__ELENCO DEI COMPITI__.
1. Stabilisci se le affermazioni seguenti concordano con il brano sulla partita Fiorentina-Juventus, rispondendo sì o no e citando alla lettera le parole decisive: (a) il rigore fallito fu tirato da Sergio Cervato; (b) a dieci minuti dalla fine una delle due squadre era in vantaggio; (c) l'arbitro della gara veniva da Torino.
2. Prosegui il brano sulla partita Fiorentina-Juventus a partire dal punto in cui si interrompe.

__BRANO DA LEGGERE__.
Gli spalti si stavano già svuotando e anche nella buca dei fotografi, dietro la porta della curva Fiesole, era rimasto solo Corrado Banchi, il freelance di Massa Marittima che di solito neanche veniva ammesso in quella postazione privilegiata. La partita tra Fiorentina e Juventus aveva offerto poco, appena l’emozione di un rigore fallito da Sergio Cervato e nessun altro spunto per vincere il freddo di quel 15 gennaio 1950.
A dieci minuti dal termine la gara stancamente si avviava alla conclusione sullo zero a zero. Con i taccuini dei cronisti già riposti, con Corrado che solo per abitudine manteneva al collo la sua Leica e con un fotografo dello studio Locchi a presidiare dal piano del campo le schermaglie finali sotto la porta di Giovanni Viola.
Anche l’ingegner Giorgio Bernardi, l’arbitro bolognese, dirigeva le ultime ostilità con il pilota automatico e forse già pensava alle ricerche sul fiume Reno che l’indomani avrebbe ripreso nel suo ufficio al Genio civile.

__CONTENUTO DEL DATASET__.
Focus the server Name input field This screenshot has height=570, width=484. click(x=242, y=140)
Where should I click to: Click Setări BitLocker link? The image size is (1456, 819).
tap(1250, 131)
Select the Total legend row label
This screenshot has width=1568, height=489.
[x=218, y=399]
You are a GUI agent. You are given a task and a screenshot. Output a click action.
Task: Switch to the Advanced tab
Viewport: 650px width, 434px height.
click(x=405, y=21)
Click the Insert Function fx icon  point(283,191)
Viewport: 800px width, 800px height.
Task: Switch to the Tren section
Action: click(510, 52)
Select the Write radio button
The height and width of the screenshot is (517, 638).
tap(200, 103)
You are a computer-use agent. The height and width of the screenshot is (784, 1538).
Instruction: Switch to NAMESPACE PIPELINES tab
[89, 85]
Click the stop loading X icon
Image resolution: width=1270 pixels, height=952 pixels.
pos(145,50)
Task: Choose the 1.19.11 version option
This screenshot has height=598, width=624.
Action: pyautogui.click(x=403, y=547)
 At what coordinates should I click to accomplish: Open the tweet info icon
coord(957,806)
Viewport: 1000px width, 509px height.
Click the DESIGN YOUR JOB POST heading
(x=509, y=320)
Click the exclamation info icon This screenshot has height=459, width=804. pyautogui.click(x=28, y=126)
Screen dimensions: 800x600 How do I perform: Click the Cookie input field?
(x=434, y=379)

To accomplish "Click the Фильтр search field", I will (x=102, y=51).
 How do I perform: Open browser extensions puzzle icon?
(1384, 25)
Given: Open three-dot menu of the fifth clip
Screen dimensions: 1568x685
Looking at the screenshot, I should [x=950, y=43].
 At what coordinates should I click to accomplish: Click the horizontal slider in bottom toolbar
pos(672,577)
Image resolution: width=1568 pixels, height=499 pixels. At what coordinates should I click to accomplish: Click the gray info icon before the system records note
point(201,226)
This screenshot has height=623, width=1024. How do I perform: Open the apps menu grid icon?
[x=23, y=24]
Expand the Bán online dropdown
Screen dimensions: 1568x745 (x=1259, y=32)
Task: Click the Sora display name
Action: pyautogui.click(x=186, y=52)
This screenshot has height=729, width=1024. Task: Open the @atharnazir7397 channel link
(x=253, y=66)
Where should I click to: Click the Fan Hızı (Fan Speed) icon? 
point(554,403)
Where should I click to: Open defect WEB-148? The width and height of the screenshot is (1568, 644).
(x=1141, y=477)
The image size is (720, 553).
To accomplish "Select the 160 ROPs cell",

__RISPOSTE AI COMPITI__.
1.
(a) Sì: "appena l’emozione di un rigore fallito da Sergio Cervato".
(b) No: "la gara stancamente si avviava alla conclusione sullo zero a zero".
(c) No: "l’arbitro bolognese".

2.
Augusto Magli era un mediano dal tocco sottile, elegante ma fragilino e poco adatto alla battaglia che non fosse quella con le più fascinose fanciulle che frequentano gli impianti della Fiorentina calcio. Gli capitò un pallone a centrocampo e scelse l’impegno più facile: vide Egisto Pandolfini pronto in posizione avanzata e gli lanciò la palla. Una palombella gentile, debole ma precisa.
In quel momento Carlo Parola, il centromediano piemontese dalle doti atletiche impressionanti, intuì il pericolo e volò in cielo incontro al pallone. «Una mezza rovesciata laterale difficilissima», dirà anni dopo Egisto Pandolfini.
Il pallone, colpito di collo pieno, volò lontano. Dagli spalti un’ovazione. Corrado scattò d’intuito sperando che il suo grandangolo 35 millimetri riuscisse a regalargli almeno una porzione di negativo buona per stampare un’immagine vendibile. Il fotografo di Locchi, invece, aveva seguito l’azione fin dall’inizio e gli fu facile puntare il suo 50 millimetri verso Pandolfini e Parola.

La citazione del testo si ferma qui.